吃完酒,酒興上頭的我揉了揉微紅的兩頰,想要揉散有些迷蒙的醉態,可惜越揉越紅,越揉越熱,就像攪亂了一攤滴在臉上的紅墨,姘著沒來由就出口的胡話,越發令人哭笑不得了。我還不停問我身邊有些被我舉止嚇到的弟弟我醉了沒,他們只知我已經開始顯露的頭腦昏庸舉動錯亂,不知道我其實心里清醒,縱早已有醉酒之嫌,卻厚不下臉面去承認那羞人的醉酒事實,故而扯聲想讓別人知道我沒有醉。但從當時他們的反應來看,定是以為我已經開始酒后胡言亂語,都笑嘻嘻地不說話,搞得我想要借著酒興開一些腌贓的玩笑都找不到由頭,這兩個弟弟也太沒有眼力見兒了!

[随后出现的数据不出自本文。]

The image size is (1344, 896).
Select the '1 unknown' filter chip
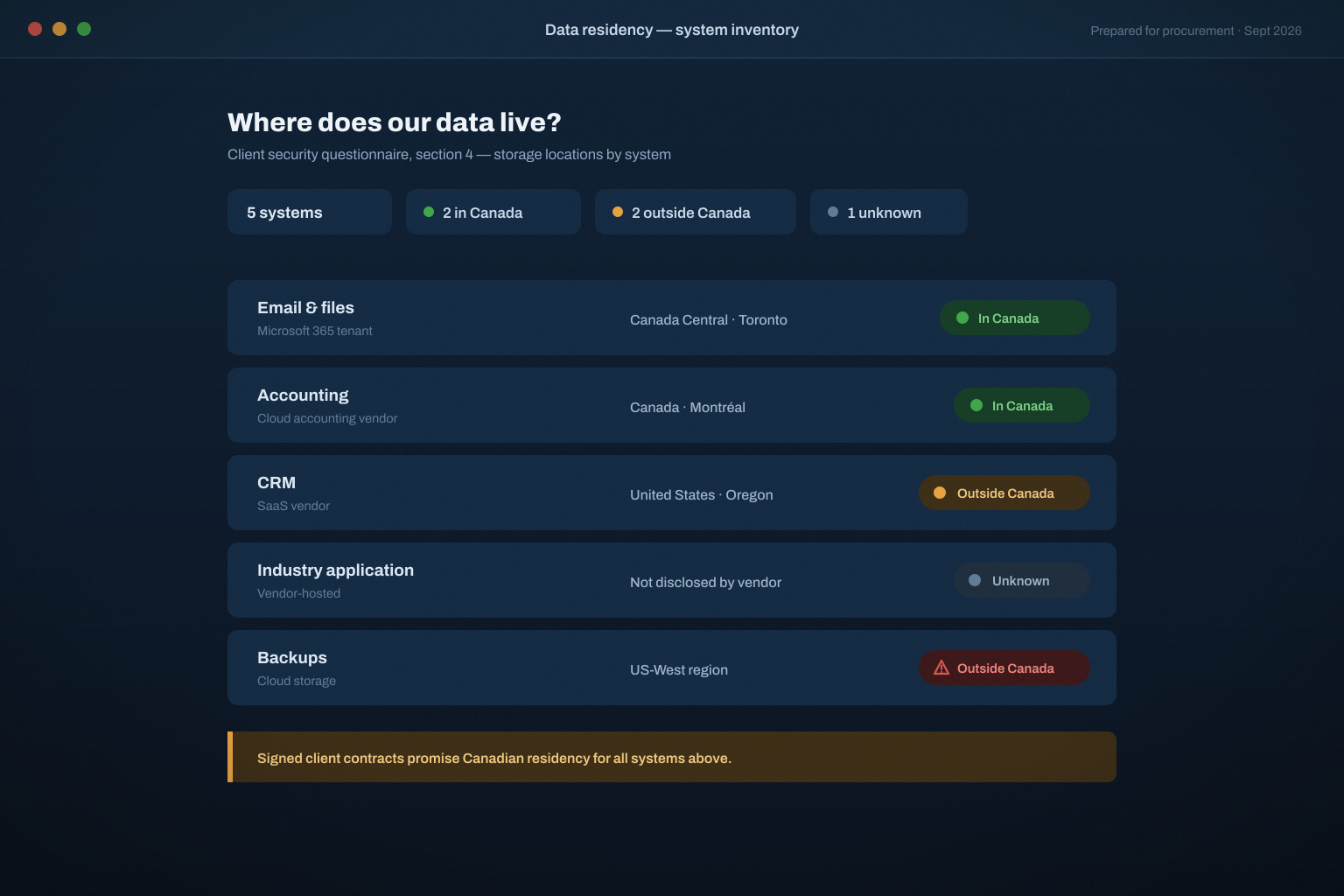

人已半醉,酒杯也早已見底,那撲克牌就顯得多余了。我撂下牌,起身離開,借著還沒有完全淪陷的清醒擁向人多的公路,步子走得還算安穩,好歹沒有跌跌撞撞一頭扎進剛剛新犁翻送過的紅土地。堪堪走到公路上時,眼睛不知怎么的暈暈乎乎,看一個從身旁路過的人都看不真切,而那幾個剛才在一起打牌的人也不知道哪兒去了,至于那個與我喝酒的人更是沒影兒。我倒是想去返身找他,可惜剛有這個念頭腳還沒有伸出半步就拌蒜打繞子,一個踉蹌往后倒入,這次可沒有松樹桿子在身后依靠,看來要躺著看太陽了,我心里喃喃道。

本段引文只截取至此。